→ Alıntılanan metin
Türk Dünyasında Müzik ve Resim Sanatları
Türk Dünyasında Müzik ve Resim Sanatları, (Tacigül Küntüz – Kırgız Ressam; Arif Azertürk – Azeri Müzisyen), 25 Aralık 2010.
Fahri SOLAK: Bugünkü programımızda “Türk Dünyasında Müzik ve Resim Sanatı” konusunu konuklarımızla birlikte ele alacağız. Açılışımızı Azerbaycan Türkü, müzisyen arkadaşımız Arif Azertürk’ün güzel canlı performansı ile yaptık. Arif Bey hoş geldiniz.
Arif AZERTÜRK: Hoş bulduk efendim.
F. S.: Elinize sağlık, teşekkür ediyoruz.
A. A.: Ben teşekkür ederim, sağ olun.
F. S.: Diğer konuğumuz bir Kırgız ressam. Kırgız ressam diyorum ama Türkiye’de doğmuş büyümüş. Fakat köken itibarıyla Kırgızistanlı bir ressam konuğumuz var, Tacigül Kündüz. Siz de hoş geldiniz. Öncelikle teşekkür ediyorum programımıza geldiğiniz için.
Bu çaldığınız, dinlediğimiz enstrüman neydi, bundan başlamak istiyorum. İzleyicilerimizle paylaşabilir misiniz?
A. A.: Öncelikle programa davet ettiğiniz için teşekkür ederim.
Bu Azerbaycan’ın milli enstrümanı Tar’dır. Bildiğimiz gibi, artık Türkiye’de de eğitimine yüksek seviyede devam ediliyor. Hem İstanbul’da hem Ankara’da hem diğer şehirlerimizde artık tar eğitimi veriliyor, Türk çalgısı olduğu için. Türkiye’de 30 yıla yakındır hem TRT Radyosu’nda hem de akademik konularda hem eğitimi veriliyor, hem de icra ediliyor.
F.S.: Bağlama gurubundan bir enstrüman mıdır? Türkiye’de bağlama yaygın olarak bilinir, onun için soruyorum.
A.A.: Bağlama grubu demek doğru olmaz, bence kopuz grubu dersek daha doğru olur.
F.S.: Daha tarihi köken itibariyle…
A.A.: Evet, çünkü her şey kopuzdan meydana gelmiştir. Ama tar, kopuz kadar kadim, eski bir enstrümandır. Atilla dönemine kadar dayanır! Neredeyse üçüncü, dördüncü asırdan beri mevcuttur. Eserlerde geçiyor tarın ismi.

→ Sağlanan malzeme
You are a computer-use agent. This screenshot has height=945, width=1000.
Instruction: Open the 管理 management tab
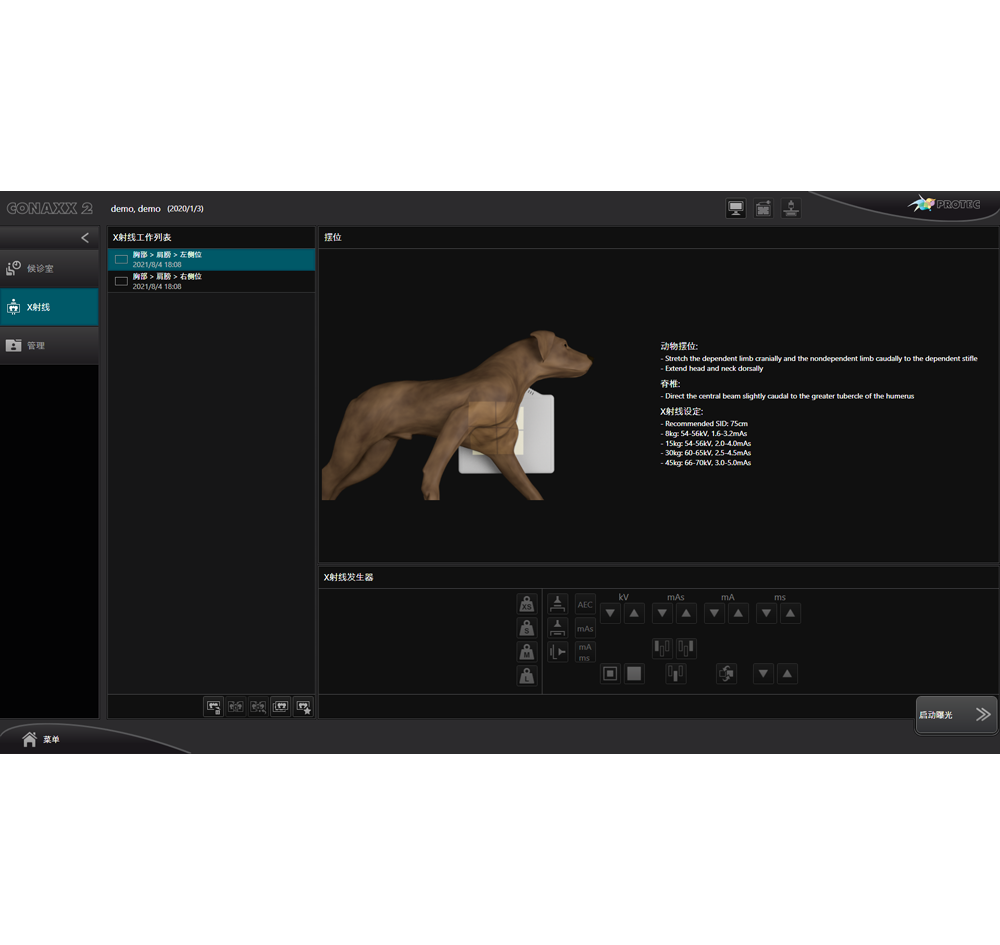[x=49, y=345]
---
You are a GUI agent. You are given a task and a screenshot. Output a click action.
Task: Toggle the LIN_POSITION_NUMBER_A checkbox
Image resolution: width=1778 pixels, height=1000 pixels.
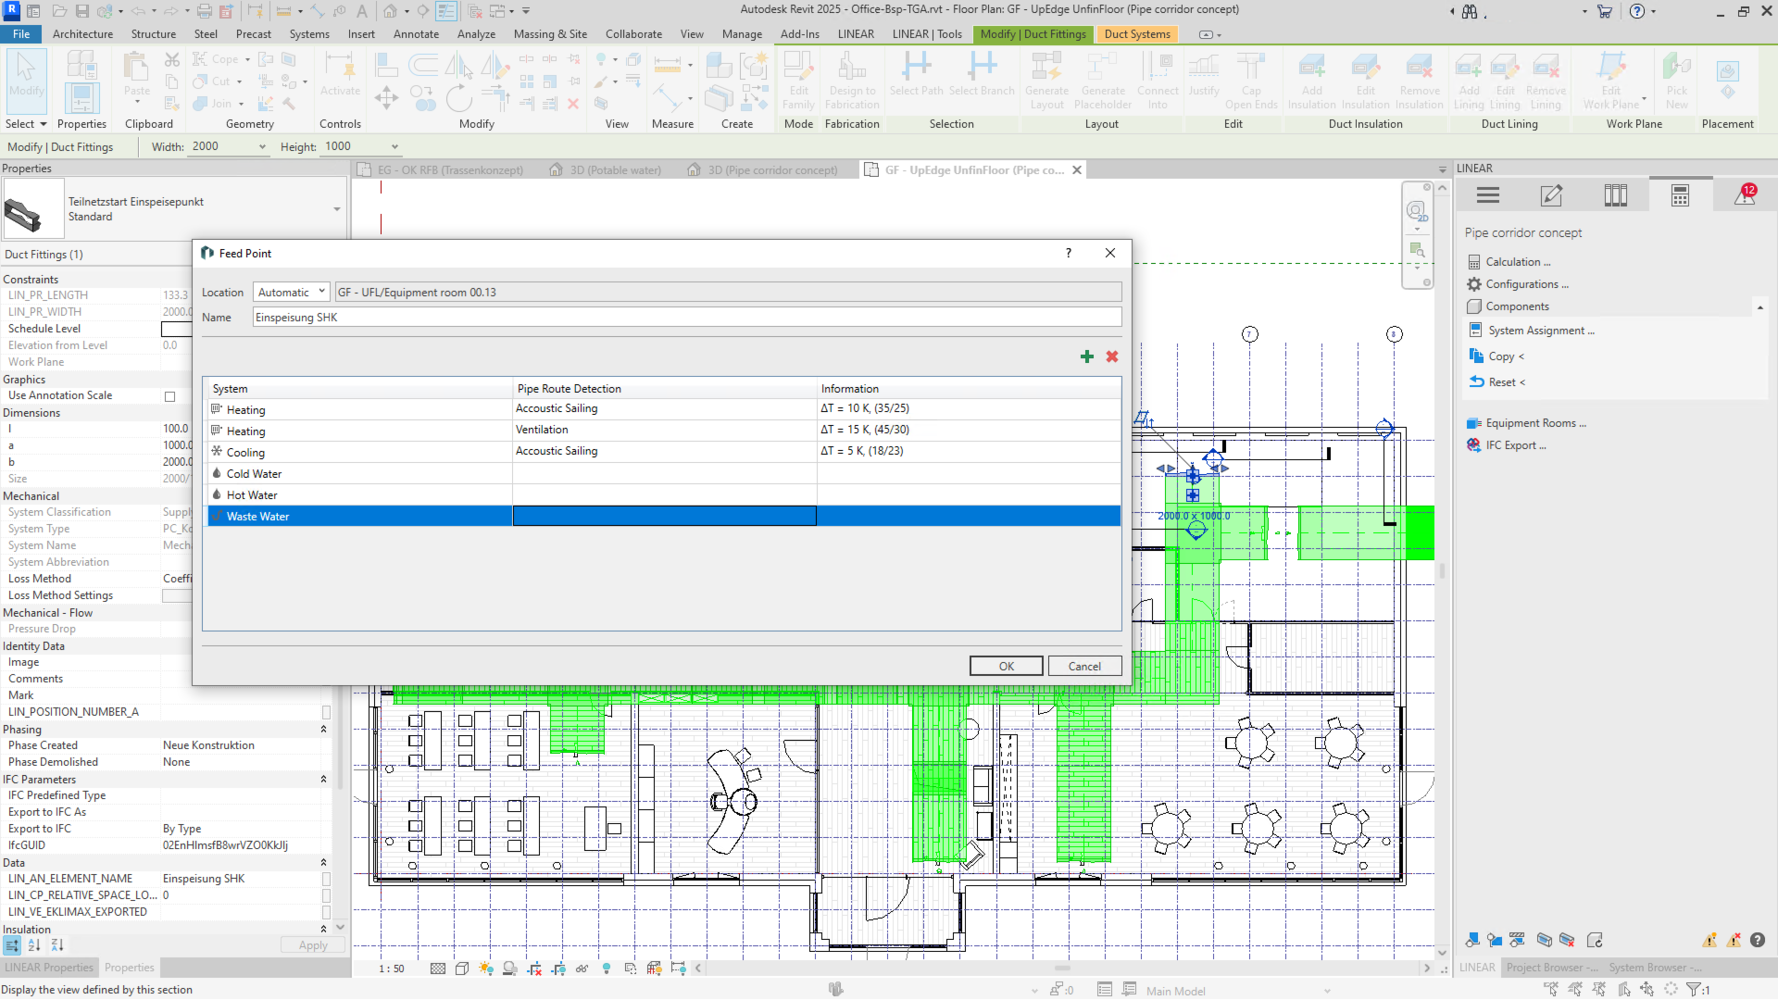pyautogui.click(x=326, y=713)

→ Verilen görev
Türk dünyasında müzik ve resim sanatları konulu söyleşiyi son cümlesinden itibaren sürdürün.

→ Alıştırma sonucu
F.S.: Enstrümanlar konusuna devam edeceğiz ama, Tacigül Hanıma dönmek istiyorum. Açılışta da belirttim, Kırgız ressam ama Türkiye’de doğup büyümüş. Sizi tanıyabilir miyiz Tacigül Hanım?
Tacigül KÜNDÜZ: Ben bir göçmen ailenin çocuğuyum. Dediğiniz gibi ailem Kırgız kökenli. Kırgızistan’dan 1930’larda, babam daha çok küçükken ayrılmak zorunda kalmışlar. Dedem o dönemin mücahitlerinden. Büyük bir kahramanmış. 14 yaşında kaymakamlık verilmiş. Büyük kahramanlıklar gösteren bir kişi. O dönemin şartlarında direnebildikleri kadar direnmişler. Şartlar yüzünden Doğu Türkistan’da 7 yıl kalmışlar. Doğu Türkistan’da da Çinliler ve Ruslar anlaştıkları için, ellerindeki onların deyimiyle çeteleri teslim edeceğiz deyince Doğu Pakistan ve Hindistan o zaman bölünmemiş, ortak bir ülkeymiş, oraya geçiyorlar. Orada 17 yıl bekliyorlar. Ruslar çekilirse ülkemize döneriz diye. Daha sonra orası da Sovyet sosyalistliğini ilan edince, daha doğrusu Türk cumhuriyetlerinin, Türk boylarının hepsi Sovyetlerin egemenliği altına girince 1954’te Türkiye’ye göç ediyorlar.
F. S.: Kırgızistan’ın hangi bölgesinden aileniz?
T. K.: Oş bölgesinden, Özgen’deniz.
F. S.: Mücahit dediğiniz Sovyet tabiriyle, “basmacı birlikleri”, bağımsızlık mücadelesi verenler değil mi?
T. K.: Basmacı evet. Rus arşivlerinde dedemden çok bahsedilirmiş. Hatta emrinde 2 bin asker olduğu söyleniyor. Büyük kahramanlıklar göstermişler. Hatta Pakistan’a geldiği zaman, uzun bir zaman inzivaya çekilmiş. Ben bu durumlara düşecek, ülkesinden ayrılacak biri miyim diye. Sıkıntı çekmişler tabii. Pakistan’da dil sorunu, ülke, insan sorunu hep olmuş. Hep hayalleri bir Türk ülkesine gitmek olmuş. Tabii amcamlar yollarda dünyaya gelmişler. Türkiye’ye geldiklerinde ya gençmiş, ya ufakmışlar. Kalabalık bir aileyiz. Özgenler denir bize.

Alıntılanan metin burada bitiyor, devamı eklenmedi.